### The input ###
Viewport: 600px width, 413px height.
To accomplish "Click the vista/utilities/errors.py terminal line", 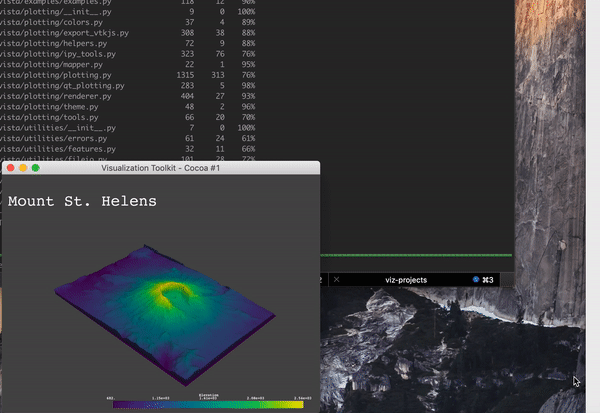I will point(127,138).
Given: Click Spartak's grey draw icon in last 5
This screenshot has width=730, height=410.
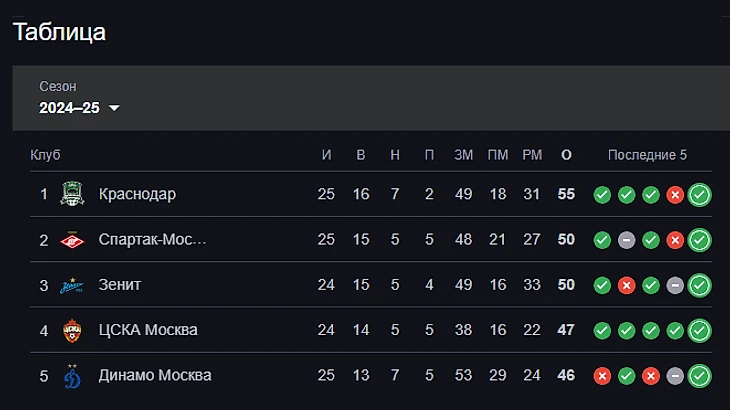Looking at the screenshot, I should (626, 240).
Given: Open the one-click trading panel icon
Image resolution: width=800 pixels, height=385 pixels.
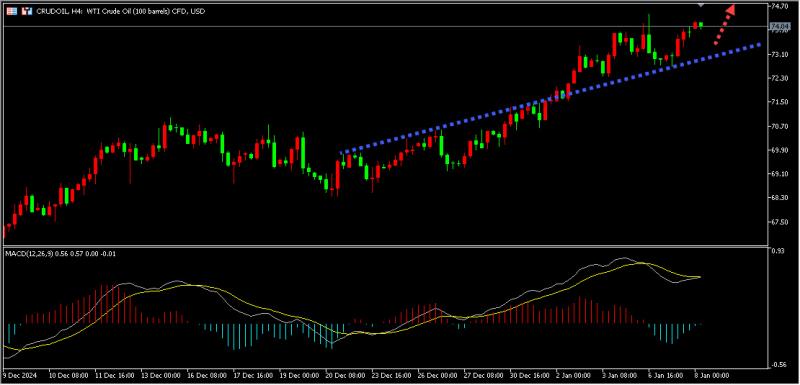Looking at the screenshot, I should coord(28,11).
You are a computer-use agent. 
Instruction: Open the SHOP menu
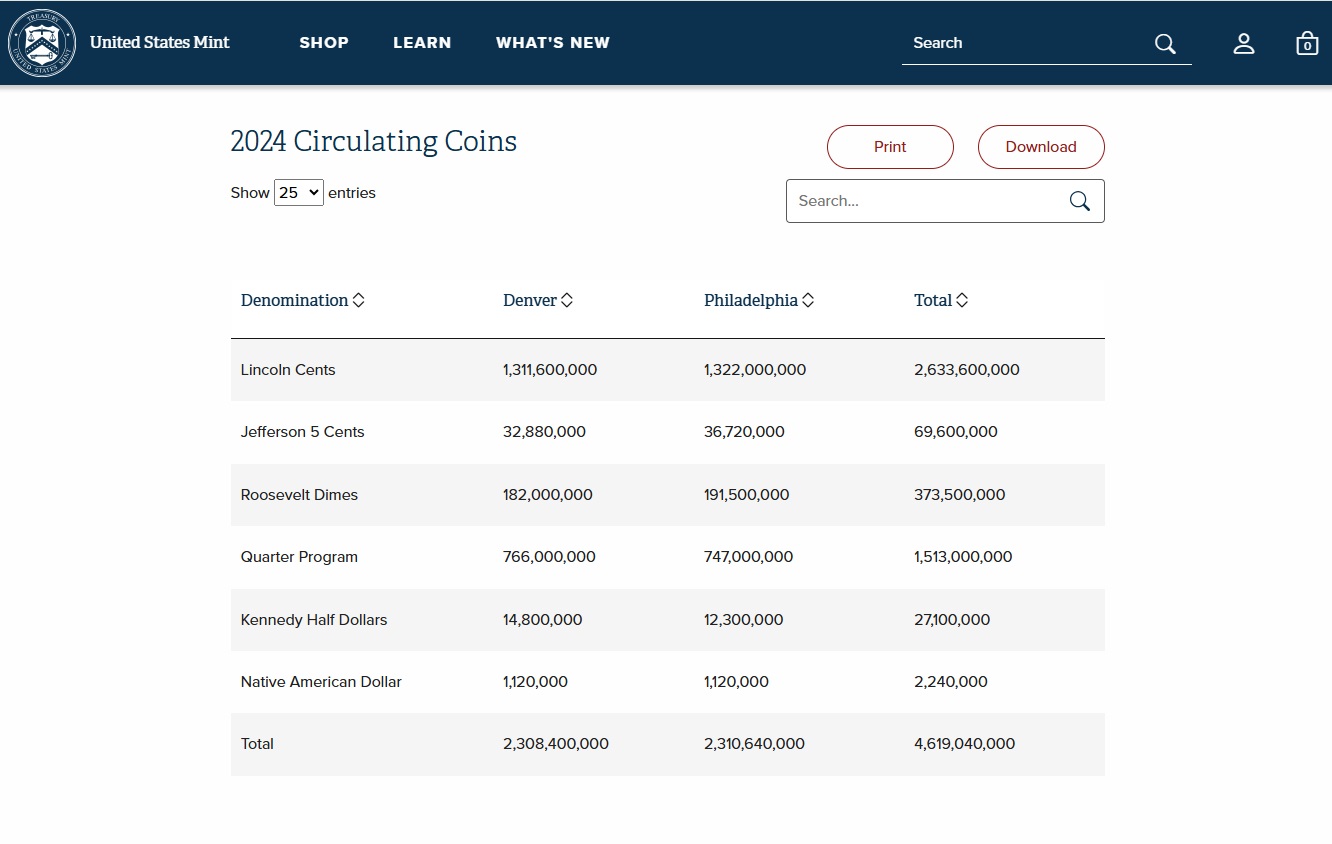pos(324,43)
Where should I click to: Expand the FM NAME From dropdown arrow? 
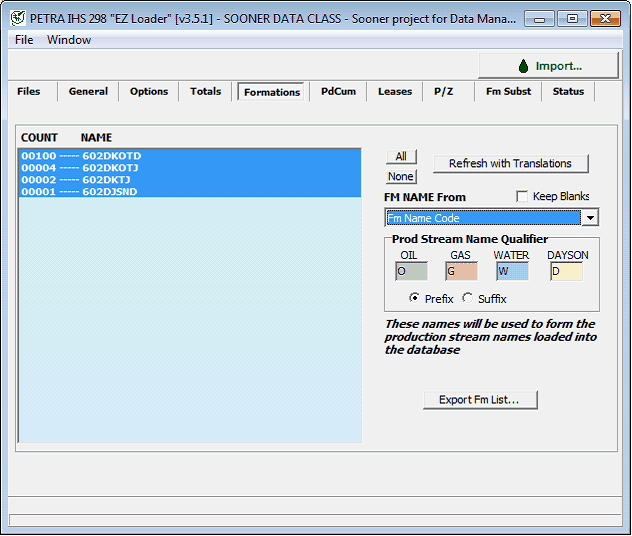590,218
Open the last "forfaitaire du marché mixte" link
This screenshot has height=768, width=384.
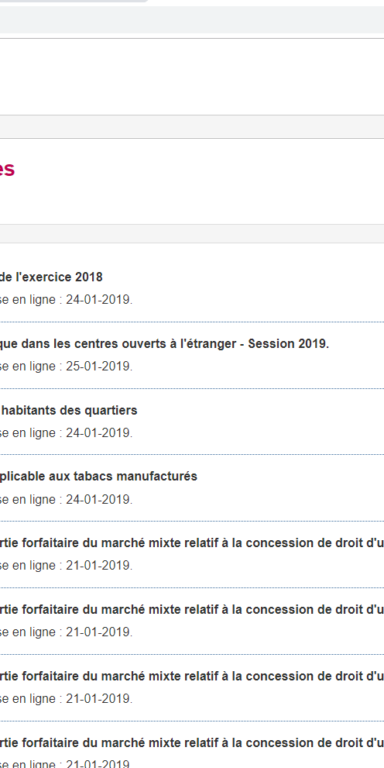(192, 743)
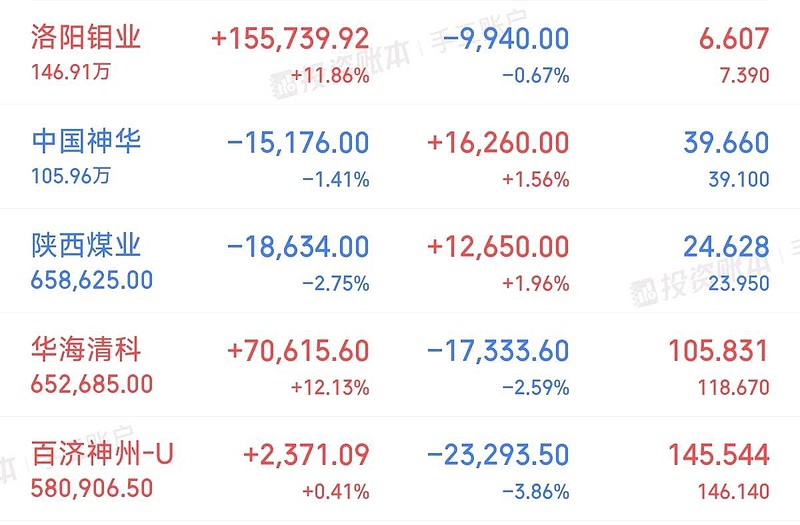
###
What you are asked to do:
To answer, repeat exactly the lines from the line containing "Where should I" through the last line of the data above, leaving out all pictures.

Solution below:
Where should I click to: Expand the FM NAME From dropdown arrow? 
590,218
Open the last "forfaitaire du marché mixte" link
This screenshot has height=768, width=384.
(192, 743)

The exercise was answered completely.